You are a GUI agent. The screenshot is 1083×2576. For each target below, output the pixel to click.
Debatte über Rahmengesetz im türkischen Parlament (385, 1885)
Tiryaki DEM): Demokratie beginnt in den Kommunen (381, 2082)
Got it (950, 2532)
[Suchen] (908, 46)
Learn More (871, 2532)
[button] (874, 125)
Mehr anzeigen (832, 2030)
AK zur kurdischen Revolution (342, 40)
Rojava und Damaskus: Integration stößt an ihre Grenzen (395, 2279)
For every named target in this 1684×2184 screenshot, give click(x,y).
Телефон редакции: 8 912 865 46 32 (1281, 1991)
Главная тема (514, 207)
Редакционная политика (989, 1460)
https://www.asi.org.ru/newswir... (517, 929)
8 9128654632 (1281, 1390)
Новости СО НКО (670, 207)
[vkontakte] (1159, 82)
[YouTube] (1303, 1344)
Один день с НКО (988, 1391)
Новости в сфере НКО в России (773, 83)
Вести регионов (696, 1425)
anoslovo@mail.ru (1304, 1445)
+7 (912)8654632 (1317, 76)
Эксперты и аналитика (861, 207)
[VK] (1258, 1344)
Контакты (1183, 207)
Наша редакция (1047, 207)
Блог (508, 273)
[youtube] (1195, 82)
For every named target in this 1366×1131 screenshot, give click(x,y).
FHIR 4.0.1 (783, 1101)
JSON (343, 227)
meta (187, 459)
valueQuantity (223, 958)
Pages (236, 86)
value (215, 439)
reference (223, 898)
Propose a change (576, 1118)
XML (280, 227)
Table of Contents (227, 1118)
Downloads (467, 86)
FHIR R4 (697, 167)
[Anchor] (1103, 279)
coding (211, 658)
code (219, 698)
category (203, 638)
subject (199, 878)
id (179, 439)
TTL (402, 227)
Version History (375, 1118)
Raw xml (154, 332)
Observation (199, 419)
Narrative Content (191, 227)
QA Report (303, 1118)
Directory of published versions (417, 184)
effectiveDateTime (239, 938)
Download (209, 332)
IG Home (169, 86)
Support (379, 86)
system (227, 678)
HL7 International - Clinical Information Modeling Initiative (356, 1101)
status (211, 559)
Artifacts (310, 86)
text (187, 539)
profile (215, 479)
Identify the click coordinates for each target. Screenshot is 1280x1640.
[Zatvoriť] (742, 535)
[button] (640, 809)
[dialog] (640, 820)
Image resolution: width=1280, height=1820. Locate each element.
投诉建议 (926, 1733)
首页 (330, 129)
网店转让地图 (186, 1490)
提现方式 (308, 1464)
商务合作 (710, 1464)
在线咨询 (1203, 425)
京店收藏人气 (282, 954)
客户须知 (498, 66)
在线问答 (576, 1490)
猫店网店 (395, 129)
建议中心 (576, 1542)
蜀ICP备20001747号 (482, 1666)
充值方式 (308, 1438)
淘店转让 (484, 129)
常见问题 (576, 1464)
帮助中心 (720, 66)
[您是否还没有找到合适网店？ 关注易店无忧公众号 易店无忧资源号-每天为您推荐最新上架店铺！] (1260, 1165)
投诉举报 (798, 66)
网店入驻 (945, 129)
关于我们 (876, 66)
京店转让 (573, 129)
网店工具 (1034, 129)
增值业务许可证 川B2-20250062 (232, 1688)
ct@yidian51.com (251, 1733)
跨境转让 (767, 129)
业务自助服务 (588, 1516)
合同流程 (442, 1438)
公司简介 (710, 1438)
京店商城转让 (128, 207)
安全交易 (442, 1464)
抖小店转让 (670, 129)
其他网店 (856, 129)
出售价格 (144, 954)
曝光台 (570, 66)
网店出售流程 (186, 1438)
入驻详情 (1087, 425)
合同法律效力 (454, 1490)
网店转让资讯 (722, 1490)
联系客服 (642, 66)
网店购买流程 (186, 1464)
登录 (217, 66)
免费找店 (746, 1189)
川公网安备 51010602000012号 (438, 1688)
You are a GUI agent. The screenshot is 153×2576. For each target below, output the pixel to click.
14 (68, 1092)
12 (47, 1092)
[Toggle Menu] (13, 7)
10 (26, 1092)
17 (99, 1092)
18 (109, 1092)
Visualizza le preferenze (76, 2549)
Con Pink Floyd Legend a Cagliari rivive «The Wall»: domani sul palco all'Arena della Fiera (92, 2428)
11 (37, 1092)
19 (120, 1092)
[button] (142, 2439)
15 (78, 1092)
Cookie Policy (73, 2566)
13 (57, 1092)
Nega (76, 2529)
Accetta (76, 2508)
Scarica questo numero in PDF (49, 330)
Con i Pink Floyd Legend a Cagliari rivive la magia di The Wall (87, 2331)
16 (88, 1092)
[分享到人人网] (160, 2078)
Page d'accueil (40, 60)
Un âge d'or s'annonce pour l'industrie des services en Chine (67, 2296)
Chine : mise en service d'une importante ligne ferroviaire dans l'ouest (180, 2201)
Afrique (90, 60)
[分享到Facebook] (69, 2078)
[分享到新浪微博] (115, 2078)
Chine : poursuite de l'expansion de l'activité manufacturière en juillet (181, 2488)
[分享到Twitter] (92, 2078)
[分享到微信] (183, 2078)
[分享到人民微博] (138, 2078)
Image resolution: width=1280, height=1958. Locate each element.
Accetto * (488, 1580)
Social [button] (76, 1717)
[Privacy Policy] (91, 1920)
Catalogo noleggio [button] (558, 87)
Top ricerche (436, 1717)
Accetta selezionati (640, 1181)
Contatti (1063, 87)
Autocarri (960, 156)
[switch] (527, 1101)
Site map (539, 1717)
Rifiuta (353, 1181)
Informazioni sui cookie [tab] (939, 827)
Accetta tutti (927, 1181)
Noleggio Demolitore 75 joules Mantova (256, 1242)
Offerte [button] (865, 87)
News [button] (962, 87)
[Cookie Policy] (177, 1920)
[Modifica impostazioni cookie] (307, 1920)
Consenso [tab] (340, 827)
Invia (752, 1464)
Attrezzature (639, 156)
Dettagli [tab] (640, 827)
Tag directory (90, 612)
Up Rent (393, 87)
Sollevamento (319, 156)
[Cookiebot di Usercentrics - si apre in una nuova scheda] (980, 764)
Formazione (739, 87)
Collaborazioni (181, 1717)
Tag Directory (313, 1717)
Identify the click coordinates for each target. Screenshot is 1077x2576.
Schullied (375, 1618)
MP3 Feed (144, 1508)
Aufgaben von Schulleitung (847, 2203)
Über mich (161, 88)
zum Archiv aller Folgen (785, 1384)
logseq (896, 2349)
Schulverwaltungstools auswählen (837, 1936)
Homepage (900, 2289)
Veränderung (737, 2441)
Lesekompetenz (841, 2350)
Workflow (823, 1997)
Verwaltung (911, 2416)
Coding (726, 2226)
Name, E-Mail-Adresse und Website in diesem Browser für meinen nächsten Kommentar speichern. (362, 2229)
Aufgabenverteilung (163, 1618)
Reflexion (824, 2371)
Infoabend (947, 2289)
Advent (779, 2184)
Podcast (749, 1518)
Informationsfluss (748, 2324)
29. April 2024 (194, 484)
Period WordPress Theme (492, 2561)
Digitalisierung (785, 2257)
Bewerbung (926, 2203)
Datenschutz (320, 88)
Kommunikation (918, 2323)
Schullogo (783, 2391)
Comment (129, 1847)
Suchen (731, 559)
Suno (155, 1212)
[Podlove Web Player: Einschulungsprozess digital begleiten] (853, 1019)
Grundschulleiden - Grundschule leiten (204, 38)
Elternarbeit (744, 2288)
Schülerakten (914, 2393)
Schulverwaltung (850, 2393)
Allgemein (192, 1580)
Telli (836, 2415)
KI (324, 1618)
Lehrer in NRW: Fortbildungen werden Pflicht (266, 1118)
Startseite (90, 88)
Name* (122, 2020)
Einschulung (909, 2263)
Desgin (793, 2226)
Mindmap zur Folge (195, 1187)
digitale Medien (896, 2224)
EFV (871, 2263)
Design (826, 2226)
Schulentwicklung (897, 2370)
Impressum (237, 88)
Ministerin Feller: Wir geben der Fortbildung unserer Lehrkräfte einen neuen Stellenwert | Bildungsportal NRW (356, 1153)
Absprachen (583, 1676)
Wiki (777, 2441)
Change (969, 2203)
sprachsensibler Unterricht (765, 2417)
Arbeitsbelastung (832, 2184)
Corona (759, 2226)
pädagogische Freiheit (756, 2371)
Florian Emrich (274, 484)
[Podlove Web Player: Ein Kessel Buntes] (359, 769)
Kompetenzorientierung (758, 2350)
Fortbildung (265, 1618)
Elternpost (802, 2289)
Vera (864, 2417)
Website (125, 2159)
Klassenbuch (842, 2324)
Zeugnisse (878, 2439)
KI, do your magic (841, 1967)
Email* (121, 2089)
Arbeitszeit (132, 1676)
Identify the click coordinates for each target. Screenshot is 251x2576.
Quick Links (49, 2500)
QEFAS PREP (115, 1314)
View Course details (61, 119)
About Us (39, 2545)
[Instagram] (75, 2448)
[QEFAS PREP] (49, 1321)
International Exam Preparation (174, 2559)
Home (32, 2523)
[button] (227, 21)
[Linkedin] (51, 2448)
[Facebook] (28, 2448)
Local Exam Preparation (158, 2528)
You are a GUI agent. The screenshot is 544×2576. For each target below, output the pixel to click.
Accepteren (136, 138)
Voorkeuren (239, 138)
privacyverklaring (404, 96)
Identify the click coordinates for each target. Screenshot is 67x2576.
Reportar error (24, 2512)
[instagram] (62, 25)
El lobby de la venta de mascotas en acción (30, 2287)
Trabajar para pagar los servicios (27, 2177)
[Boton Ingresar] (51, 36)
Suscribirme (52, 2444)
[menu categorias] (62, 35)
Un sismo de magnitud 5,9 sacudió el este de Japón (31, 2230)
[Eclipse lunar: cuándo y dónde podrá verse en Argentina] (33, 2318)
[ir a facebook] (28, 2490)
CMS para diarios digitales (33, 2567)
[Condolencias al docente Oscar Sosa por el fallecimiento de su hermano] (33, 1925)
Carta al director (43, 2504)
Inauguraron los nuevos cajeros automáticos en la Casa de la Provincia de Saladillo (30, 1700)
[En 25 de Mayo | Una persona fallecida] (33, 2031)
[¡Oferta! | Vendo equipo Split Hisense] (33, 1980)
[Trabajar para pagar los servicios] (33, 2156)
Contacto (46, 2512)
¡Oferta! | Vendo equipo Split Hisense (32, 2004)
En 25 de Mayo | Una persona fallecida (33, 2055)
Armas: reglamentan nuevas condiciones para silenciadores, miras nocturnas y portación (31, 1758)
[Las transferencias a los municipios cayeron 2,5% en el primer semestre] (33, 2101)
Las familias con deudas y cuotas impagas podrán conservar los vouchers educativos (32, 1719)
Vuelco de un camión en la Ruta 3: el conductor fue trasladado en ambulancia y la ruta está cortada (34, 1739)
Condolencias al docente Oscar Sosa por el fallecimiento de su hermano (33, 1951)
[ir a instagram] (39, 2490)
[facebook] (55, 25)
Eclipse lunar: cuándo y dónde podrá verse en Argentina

YOUR INSTRUCTIONS - Your answer must be the lines above from the one containing "Propose a change (576, 1118)" to the one containing "公司简介 (710, 1438)", both included, restated word for word.

COMPLETED EXERCISE -
Propose a change (576, 1118)
XML (280, 227)
Table of Contents (227, 1118)
Downloads (467, 86)
FHIR R4 (697, 167)
[Anchor] (1103, 279)
coding (211, 658)
code (219, 698)
category (203, 638)
subject (199, 878)
id (179, 439)
TTL (402, 227)
Version History (375, 1118)
Raw xml (154, 332)
Observation (199, 419)
Narrative Content (191, 227)
QA Report (303, 1118)
Directory of published versions (417, 184)
effectiveDateTime (239, 938)
Download (209, 332)
IG Home (169, 86)
Support (379, 86)
system (227, 678)
HL7 International - Clinical Information Modeling Initiative (356, 1101)
status (211, 559)
Artifacts (310, 86)
text (187, 539)
profile (215, 479)
Identify the click coordinates for each target. Screenshot is 1280x1640.
[Zatvoriť] (742, 535)
[button] (640, 809)
[dialog] (640, 820)
Image resolution: width=1280, height=1820. Locate each element.
投诉建议 (926, 1733)
首页 (330, 129)
网店转让地图 (186, 1490)
提现方式 (308, 1464)
商务合作 (710, 1464)
在线咨询 (1203, 425)
京店收藏人气 (282, 954)
客户须知 (498, 66)
在线问答 (576, 1490)
猫店网店 (395, 129)
建议中心 (576, 1542)
蜀ICP备20001747号 (482, 1666)
充值方式 (308, 1438)
淘店转让 (484, 129)
常见问题 (576, 1464)
帮助中心 (720, 66)
[您是否还没有找到合适网店？ 关注易店无忧公众号 易店无忧资源号-每天为您推荐最新上架店铺！] (1260, 1165)
投诉举报 (798, 66)
网店入驻 (945, 129)
关于我们 (876, 66)
京店转让 (573, 129)
网店工具 (1034, 129)
增值业务许可证 川B2-20250062 (232, 1688)
ct@yidian51.com (251, 1733)
跨境转让 (767, 129)
业务自助服务 (588, 1516)
合同流程 (442, 1438)
公司简介 (710, 1438)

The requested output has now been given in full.